PROBLEM STATEMENT: Your answer should be an exact copy of the lines from the one containing "The height and" through the last line of the records below, without any pictures.
*** Begin section ***
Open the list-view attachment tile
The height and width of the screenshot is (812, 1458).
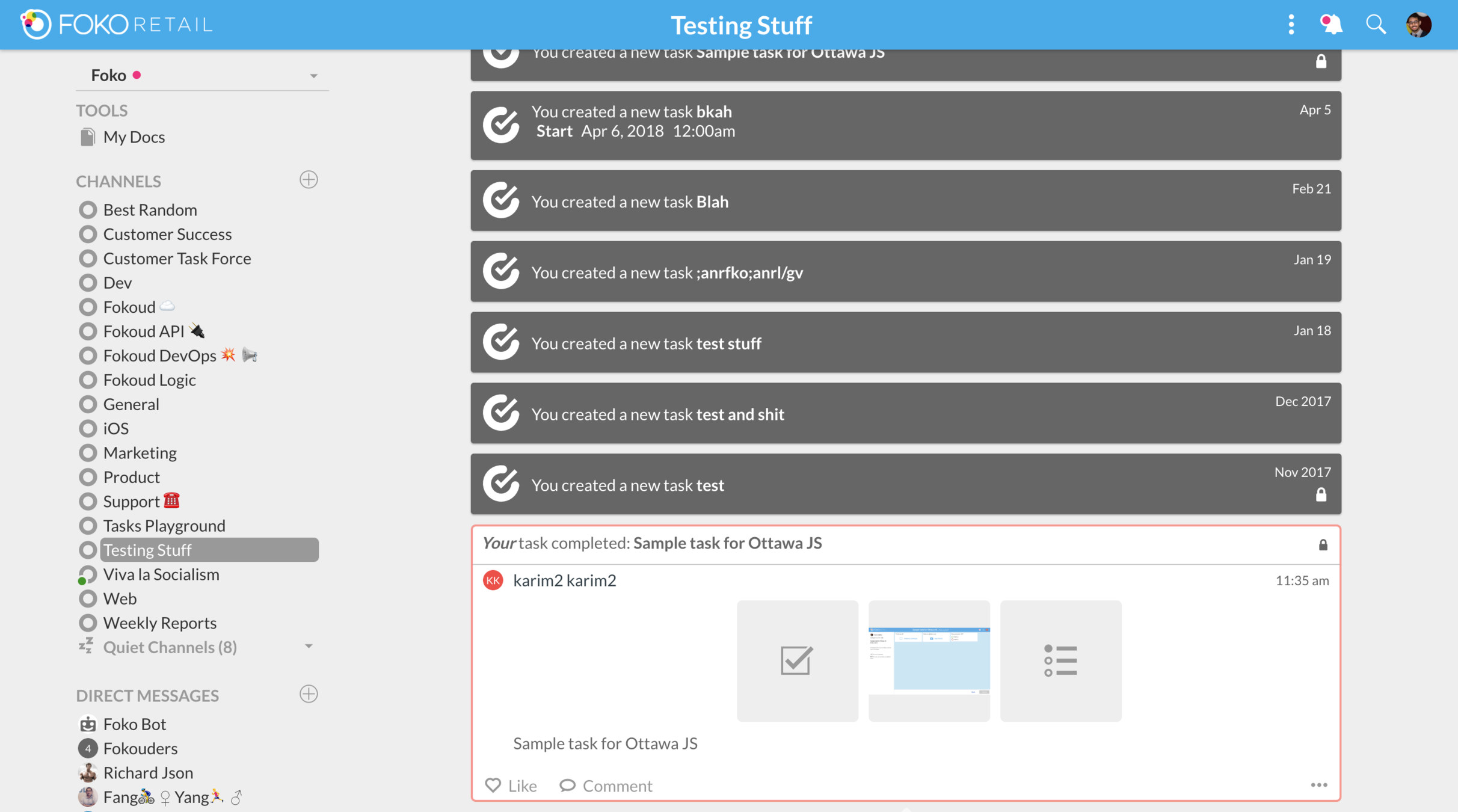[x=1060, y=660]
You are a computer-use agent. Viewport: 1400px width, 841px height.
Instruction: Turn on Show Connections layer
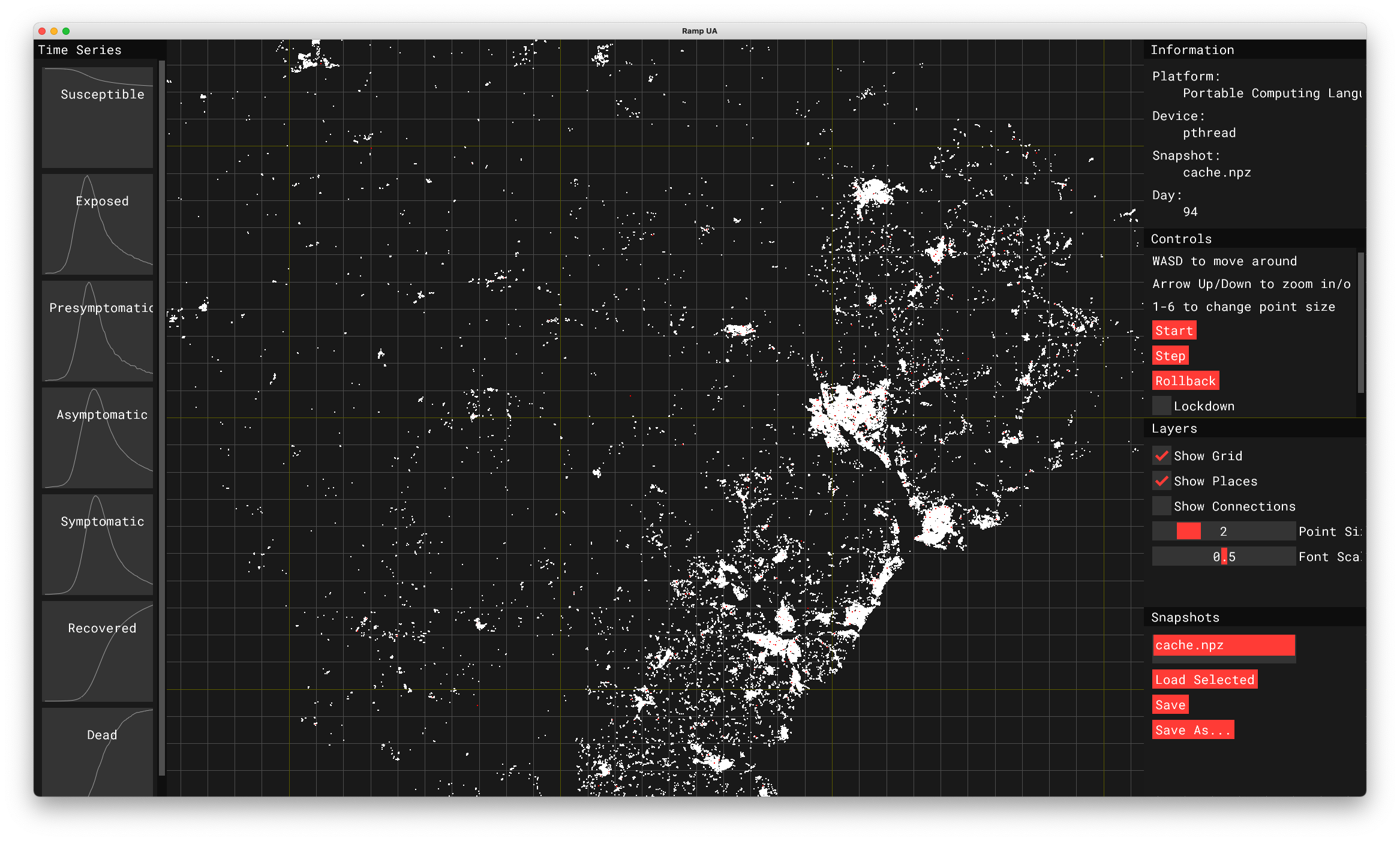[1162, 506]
*** End section ***
SOLUTION TO THE EXERCISE:
The height and width of the screenshot is (812, 1458).
[x=1060, y=660]
You are a computer-use agent. Viewport: 1400px width, 841px height.
Instruction: Turn on Show Connections layer
[1162, 506]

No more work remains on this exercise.